■ Stated task 1: Decide whether each statement below agrees with the passage on Qing and Orpen, answering yes or no and quoting the deciding words: (a) Qing guided the force for several days in December 1873; (b) Joseph Orpen held overall command of the force; (c) Langalibalele sought refuge in Basutoland.
■ Stated task 2: In the passage on Qing and Orpen, what post had Joseph Orpen recently been appointed to?

On The Trail of Qing and Orpen 

Author: Jose M Prada-Samper, Menan du Plessis Jeremy Hollmann Jill Weintroub Justin Wintjes John Wright

Publisher: Standard Bank of South Africa

Edition: First 2016 

ISBN: 978-0-620-66845-1

Language: English  

Condition: Excellent. Clean copy with no marking and tight binding 

Binding: Softcover        

Pages: 210. Print with images  


Additional Information


In December 1873, a young Bushman named Qing served as a guide for several days to a force of police and levies from the Cape Colony that was making its way up the Senqu (Orange) river in the heart of the Maluti mountains in what is now Lesotho. The force was under the overall command of Inspector James Grant; in charge of the levies was Joseph Orpen, who had recently been appointed as British Resident in Nomansland (part of what is now East Griqualand).

The force was one of several parties of armed men that had been sent out from Natal and the Cape to track down and capture Langalibalele kaMthimkhulu. He was chief of a group of Hlubi in Natal who had fallen foul of the colonial authorities and had fled across the Drakensberg or uKhahlamba mountains to seek refuge in the newly annexed British colony of Basutoland.

■ Word and element location data:

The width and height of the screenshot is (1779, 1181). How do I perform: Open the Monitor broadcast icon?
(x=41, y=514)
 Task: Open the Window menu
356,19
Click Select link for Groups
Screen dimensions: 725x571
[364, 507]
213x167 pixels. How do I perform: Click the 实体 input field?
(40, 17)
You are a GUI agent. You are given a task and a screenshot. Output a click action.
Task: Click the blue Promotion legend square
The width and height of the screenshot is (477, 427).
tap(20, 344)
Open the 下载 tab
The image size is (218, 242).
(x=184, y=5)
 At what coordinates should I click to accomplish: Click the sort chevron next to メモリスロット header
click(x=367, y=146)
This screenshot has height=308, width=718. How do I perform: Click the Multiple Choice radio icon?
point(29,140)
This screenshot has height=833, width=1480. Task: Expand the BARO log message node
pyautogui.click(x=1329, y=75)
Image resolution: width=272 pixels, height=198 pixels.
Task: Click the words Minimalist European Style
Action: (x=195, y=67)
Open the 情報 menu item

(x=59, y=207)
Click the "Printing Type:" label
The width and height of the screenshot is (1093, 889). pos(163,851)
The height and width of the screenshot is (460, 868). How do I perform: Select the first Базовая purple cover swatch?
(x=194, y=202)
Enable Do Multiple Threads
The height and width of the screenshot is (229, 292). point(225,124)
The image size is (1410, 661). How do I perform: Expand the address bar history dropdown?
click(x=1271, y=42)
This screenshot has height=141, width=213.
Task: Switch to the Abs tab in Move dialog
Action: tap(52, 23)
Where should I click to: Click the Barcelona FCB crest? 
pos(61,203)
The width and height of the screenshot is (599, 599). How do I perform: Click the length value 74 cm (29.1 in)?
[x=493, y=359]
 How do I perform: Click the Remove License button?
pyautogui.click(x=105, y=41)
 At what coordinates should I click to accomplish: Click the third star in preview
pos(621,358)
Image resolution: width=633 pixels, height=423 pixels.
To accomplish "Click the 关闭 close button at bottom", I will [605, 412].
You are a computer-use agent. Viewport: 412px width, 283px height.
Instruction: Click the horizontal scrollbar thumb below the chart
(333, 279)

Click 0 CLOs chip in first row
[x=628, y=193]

■ Correct output 1:
(a) Yes: "In December 1873, a young Bushman named Qing served as a guide for several days"
(b) No: "The force was under the overall command of Inspector James Grant; in charge of the levies was Joseph Orpen"
(c) Yes: "to seek refuge in the newly annexed British colony of Basutoland"

■ Correct output 2: He had recently been appointed British Resident in Nomansland.